I don’t mind some scholarly skepticism in the realm of historical criticism (higher criticism), but I reject the idea of its proponents who, owing to their emphasis on textual corruption, believe it is impossible to even speak about an original text, since these persons view the text as being unstable for many years, even centuries.
For me, an autograph is an original manuscript, the production of which is clearly described in Scripture (Exodus 24:4; Colossians 4:18; Galatians6:11). This autograph includes manuscript production by amanuensis, who directly received the text by dictation from the Biblical author (Jeremiah 36:4,17-18; Romans 16:22; 1 Peter 5:12). All this was done via the divine instrumentality of God (1 Chronicles 28:19; 2 Timothy 3:16; 2 Peter 3:15-16).
I adopt the WCF’s distinctive reformed view by noting that the WCF’s identifying the Hebrew and Greek texts as authentical in no way requires a direct reference to the Hebrew and Greek autographa—as if some scaffolding for mounting an argument for infallibility is required. No, the arguments for (1)a received text free from major error (discounting scribal errors), and (2)Scripture as our infallible rule of faith and practice, rest upon the examination of the apographa we have received, as transmitted via the providential, preserving care of God from faithful copies.
On the matter of the term inspiration, I agree with A. A. Hodge, who writes in Outlines of Theology:
Can copies of Scripture be inspired? It depends. We can certainly deduce that the autographa were inspired, but it is also very logical for me to claim that apographic Scripture, what I define as faithful copies, is also theoneustos. When Paul wrote that all Scripture was theoneustos in 2 Tim 3:16, what existed at the time was not the autographa, but the faithful copies, the apographa. Accordingly, inspiration cannot be restricted to some lost autographs, unless we want to claim the church today is without an infallible Scripture.
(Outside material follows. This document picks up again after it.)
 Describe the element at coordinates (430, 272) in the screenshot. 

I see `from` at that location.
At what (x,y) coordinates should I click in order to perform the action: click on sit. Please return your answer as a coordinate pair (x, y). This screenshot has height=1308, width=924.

I deny the views of some, such as Ehrman, that there is no possibility of recovering the original text (OT and NT) from existing manuscript witnesses. We have the preserved textual variants in our possession, which means we have all of the original words of Scripture—they are not lost to us. For example, along these lines I view the existence of textual archetypes as one potential means of recovering the original text. While we cannot prove the archetype is the original, we cannot prove that it is not. So, in my opinion, the skepticism of men like Ehrman is but a mere preference, probably determined by external presuppositions. When we can recover the original text is not something I can speculate about, yet that does not remove my confidence that it is possible.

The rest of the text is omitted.